* Language code changes over time: zh_CN -> zh_Hans
@ 2019-10-10 15:22 Jean-Baptiste Holcroft
2019-10-10 16:25 ` Florian Weimer
` (2 more replies)
0 siblings, 3 replies; 7+ messages in thread
From: Jean-Baptiste Holcroft @ 2019-10-10 15:22 UTC (permalink / raw)
To: libc-alpha, libc-locales
Hi,
the Fedora community is migrating to the Weblate translation platform.
This translation platform uses zh_Hans, zh_Hant, zh_Hant_HK by default,
instead of zh_CN, zh_TW and zh_HK.
If I understand correctly, we need to make sure the language code exists
in glibc before deciding using the new code for Linux applications.
The issue is as follow: a translation platform can be used by many
projects, not all using glibc, like Websites or mobile application who
already are using the new code.
The web tells that the codes zh_CN, zh_TW, zh_HK are old codes and
should be replaced by the new ones.
Multiple sources tends to confirm this (and show that other actors
already did the move), the most relevant ones are:
https://www.w3.org/TR/i18n-html-tech-lang/#h2_langvalues
http://www.rfc-editor.org/rfc/bcp/bcp47.txt
And the replacement rule is also in the CLDR:
https://github.com/unicode-org/cldr/blob/ed7854cb6209678739712854a2df1cac732be540/common/supplemental/supplementalMetadata.xml#L177
What is the support status of these new language codes in Glibc?
If not supported, can we imagine to have backward compatibility while
upstream projects migrate to the new language code?
I assume these are not the only language code renaming, what policy do
you suggest concerning these?
Please do not hesitate to tell where this discussion should happen as
this is my first contact with your community.
Thanks a lot for your help,
Jean-Baptiste
^ permalink raw reply [flat|nested] 7+ messages in thread
* Re: Language code changes over time: zh_CN -> zh_Hans
2019-10-10 15:22 Language code changes over time: zh_CN -> zh_Hans Jean-Baptiste Holcroft
@ 2019-10-10 16:25 ` Florian Weimer
2019-10-11 20:27 ` Mike FABIAN
2019-10-10 20:53 ` Carlos O'Donell
2019-10-11 20:41 ` Mike FABIAN
2 siblings, 1 reply; 7+ messages in thread
From: Florian Weimer @ 2019-10-10 16:25 UTC (permalink / raw)
To: Jean-Baptiste Holcroft; +Cc: libc-alpha, libc-locales
* Jean-Baptiste Holcroft:
> the Fedora community is migrating to the Weblate translation platform.
> This translation platform uses zh_Hans, zh_Hant, zh_Hant_HK by
> default, instead of zh_CN, zh_TW and zh_HK.
Is zh_Hant_HK perhaps a typo?
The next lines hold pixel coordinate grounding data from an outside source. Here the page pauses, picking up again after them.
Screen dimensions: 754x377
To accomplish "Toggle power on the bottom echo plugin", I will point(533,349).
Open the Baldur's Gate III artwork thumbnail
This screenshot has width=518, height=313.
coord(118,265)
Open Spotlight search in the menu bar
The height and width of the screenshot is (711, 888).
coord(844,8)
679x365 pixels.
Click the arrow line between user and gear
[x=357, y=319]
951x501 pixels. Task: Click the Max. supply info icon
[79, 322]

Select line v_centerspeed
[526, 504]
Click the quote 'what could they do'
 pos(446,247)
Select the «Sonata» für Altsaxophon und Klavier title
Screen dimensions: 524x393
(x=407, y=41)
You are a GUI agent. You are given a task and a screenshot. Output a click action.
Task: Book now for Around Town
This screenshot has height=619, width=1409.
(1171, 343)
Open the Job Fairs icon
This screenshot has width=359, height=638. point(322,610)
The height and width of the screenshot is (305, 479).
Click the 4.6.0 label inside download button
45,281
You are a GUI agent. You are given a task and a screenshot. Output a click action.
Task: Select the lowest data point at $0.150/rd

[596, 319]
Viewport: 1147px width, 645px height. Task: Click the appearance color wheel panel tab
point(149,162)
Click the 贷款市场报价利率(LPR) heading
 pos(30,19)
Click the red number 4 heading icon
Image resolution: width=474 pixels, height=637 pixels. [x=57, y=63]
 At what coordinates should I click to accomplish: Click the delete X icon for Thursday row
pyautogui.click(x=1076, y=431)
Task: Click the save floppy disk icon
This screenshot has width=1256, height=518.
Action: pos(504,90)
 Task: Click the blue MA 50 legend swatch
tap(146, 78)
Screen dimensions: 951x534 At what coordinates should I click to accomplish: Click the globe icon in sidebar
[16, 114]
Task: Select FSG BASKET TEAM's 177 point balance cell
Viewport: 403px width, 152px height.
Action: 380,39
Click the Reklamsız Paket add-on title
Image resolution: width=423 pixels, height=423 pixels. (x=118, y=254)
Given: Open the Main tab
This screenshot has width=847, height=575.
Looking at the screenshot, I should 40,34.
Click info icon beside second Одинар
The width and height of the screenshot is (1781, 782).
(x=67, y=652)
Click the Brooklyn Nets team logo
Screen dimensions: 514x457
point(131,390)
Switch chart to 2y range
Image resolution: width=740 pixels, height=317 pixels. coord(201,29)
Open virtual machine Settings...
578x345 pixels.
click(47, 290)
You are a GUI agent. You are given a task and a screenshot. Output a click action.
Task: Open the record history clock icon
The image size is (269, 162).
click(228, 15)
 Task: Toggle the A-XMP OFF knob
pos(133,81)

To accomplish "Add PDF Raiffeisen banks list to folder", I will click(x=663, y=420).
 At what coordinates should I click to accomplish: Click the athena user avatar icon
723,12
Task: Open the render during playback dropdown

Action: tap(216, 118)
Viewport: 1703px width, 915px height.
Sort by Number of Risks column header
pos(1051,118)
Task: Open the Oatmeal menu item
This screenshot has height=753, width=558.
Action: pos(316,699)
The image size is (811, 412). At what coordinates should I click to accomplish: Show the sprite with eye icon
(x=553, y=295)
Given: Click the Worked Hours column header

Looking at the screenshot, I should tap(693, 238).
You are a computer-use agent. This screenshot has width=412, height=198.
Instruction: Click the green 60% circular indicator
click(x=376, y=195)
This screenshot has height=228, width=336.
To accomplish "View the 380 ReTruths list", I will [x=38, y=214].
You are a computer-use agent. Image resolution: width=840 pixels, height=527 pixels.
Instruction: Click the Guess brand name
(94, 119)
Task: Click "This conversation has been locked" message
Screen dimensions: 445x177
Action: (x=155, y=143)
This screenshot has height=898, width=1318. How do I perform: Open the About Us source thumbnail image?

Written as-is, that's going to be
problematic. We had some bugs specific to the eo locale because its
name does not have an underscore in it.
I'm not sure if the language tag syntax is actually compatible with our
locale names. For example, we write sr-Latn-RS (mentioned in RFC 5646)
as sr_RS@latin.
We have an aliasing mechanism, so we don't need to store the locale data
several times over, so that part shouldn't be a problem.
> If I understand correctly, we need to make sure the language code
> exists in glibc before deciding using the new code for Linux
> applications.
>
> The issue is as follow: a translation platform can be used by many
> projects, not all using glibc, like Websites or mobile application who
> already are using the new code.
>
> The web tells that the codes zh_CN, zh_TW, zh_HK are old codes and
> should be replaced by the new ones.
> Multiple sources tends to confirm this (and show that other actors
> already did the move), the most relevant ones are:
> https://www.w3.org/TR/i18n-html-tech-lang/#h2_langvalues
This says:
| Where possible, use the codes zh-Hans and zh-Hant to refer to Simplified
| and Traditional Chinese, respectively. more...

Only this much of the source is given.